By Chris Bavender
When Carmel High School graduate David Owens stepped onto the stage of “The Voice” for the final night of the March 18 blind auditions, he said a prayer and tried not to think about breathing.
“When you start thinking about breathing, then you start to think ‘Oh, god, I’m not breathing,’” Owens said with a laugh.
Then the lights dimmed, and the first notes of Bonnie Raitt’s “I Can’t Make You Love Me” filled the air.
“It was a unique intro because it’s really short, just a few notes, so I had to make sure I was really comfortable with it,” Owens said. “I knew I had to trust myself and that it was now or never and just do what I had practiced.”
Then, a chair turn by judge Kelly Clarkson, a show of approval that guaranteed Owens would make it to the battle rounds.
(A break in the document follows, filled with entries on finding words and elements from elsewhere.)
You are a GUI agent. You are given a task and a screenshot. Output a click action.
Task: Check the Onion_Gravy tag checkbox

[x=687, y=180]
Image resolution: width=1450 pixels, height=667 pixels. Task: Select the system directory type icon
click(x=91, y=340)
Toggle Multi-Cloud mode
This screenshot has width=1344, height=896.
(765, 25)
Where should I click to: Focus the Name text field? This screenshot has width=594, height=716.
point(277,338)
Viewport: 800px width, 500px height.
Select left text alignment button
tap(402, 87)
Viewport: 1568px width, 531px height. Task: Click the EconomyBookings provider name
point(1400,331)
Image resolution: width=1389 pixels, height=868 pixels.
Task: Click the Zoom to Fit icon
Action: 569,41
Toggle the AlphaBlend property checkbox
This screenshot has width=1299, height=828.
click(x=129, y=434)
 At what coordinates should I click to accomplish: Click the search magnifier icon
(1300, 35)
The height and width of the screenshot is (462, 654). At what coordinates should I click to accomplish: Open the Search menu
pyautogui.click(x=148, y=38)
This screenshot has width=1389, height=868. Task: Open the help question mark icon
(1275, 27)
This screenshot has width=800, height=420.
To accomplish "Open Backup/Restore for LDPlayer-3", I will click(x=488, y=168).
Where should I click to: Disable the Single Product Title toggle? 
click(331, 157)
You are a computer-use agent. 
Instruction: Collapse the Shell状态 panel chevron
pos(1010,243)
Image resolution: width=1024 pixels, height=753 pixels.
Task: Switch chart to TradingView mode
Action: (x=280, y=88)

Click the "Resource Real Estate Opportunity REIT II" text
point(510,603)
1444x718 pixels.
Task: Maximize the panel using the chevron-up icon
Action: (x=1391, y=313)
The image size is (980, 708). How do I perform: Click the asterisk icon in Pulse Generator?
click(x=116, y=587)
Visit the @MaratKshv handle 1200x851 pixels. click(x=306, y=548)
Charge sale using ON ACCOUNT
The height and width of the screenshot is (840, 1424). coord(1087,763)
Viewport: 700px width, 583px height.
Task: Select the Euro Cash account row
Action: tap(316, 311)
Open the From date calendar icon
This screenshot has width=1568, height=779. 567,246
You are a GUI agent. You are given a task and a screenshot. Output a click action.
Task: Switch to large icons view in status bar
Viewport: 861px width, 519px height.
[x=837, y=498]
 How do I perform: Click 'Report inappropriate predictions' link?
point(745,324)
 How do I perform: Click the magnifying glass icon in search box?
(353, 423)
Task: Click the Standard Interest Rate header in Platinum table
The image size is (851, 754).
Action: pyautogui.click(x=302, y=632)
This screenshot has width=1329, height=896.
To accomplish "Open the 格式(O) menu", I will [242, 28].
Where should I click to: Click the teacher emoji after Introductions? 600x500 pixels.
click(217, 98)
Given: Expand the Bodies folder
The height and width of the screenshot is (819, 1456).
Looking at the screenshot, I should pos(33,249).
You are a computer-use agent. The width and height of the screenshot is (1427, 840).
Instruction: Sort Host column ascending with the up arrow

“It was kind of distracting. I was thinking ‘Oh, my god, that is Kelly Clarkson.’ So, I was thinking about her and not the song, so I needed to focus again on executing it,” the 25-year-old Owens said. “I told myself before it started (that) I was going to leave everything out there on the stage, so I made sure I gave it everything I had, and if the other judges don’t turn around, they don’t turn around. I was already on the show.”
His mother, Becky Owens, a special education life-skills teacher at Carmel Middle School, was watching just off stage.
“In your head you’re going, ‘Oh, please, let a chair turn,’ and so once it did, I didn’t care what happened after that,” she said. “I think at that point if anything else didn’t happen, if no other judges turned their chairs, I knew the door hadn’t closed, his journey would continue.”
Owens’ journey began as a young child singing around the house with his six siblings. He also sang at church and eventually joined the choir in eighth grade. He later became a member of the Ambassadors show choir at CHS.
“All I wanted to do was sing. It was absolutely my passion,” Owens said. “I was looking at potentially going to school for that, and in that process it hit me that what if something happened to me and I couldn’t sing again?” Owens said. “If I get in debt to have a music degree and can’t use my voice again, where would I be?”
Instead, he pursued another passion, storytelling and journalism. He graduated from Indiana University in 2016.
“It was a tough decision to make at 18 years old,” the Indianapolis resident said. “So, luckily by the grace of God, I have this opportunity to still pursue (music).”
Owens’ audition was taped in November 2018, shortly after the birth of his son, Emmett. His son and his wife, Kayla, were on his mind as he prepared to sing for the judges.
“This is my dream I’d put to bed so many years ago and I want my son to feel validated one day that his dad went after his dreams,” he said. “When he goes after his dreams one day, I don’t want him to see me as an example of falling on my face but taking my dream seriously and putting in the work.”
Although winning “The Voice” is the goal, Owens said the bigger goal is to be true to himself.
“And to be supportive of the incredible artists on this show,” he said. “I’ve become friends with a lot of them and, my god, they are so gifted and talented and just incredible people. I just want to soak it up. I don’t want to leave feeling worried about what I could have done differently, but knowing I did my best and shared the stories I was given to share.
‘The Voice’ gives you a platform with one of the largest audiences in the world, so I want to enjoy that and be appreciative.”
Up next for Owens and his fellow competitors are the battle rounds.
“The Voice” airs at 8 p.m. Mondays on WTHR-13.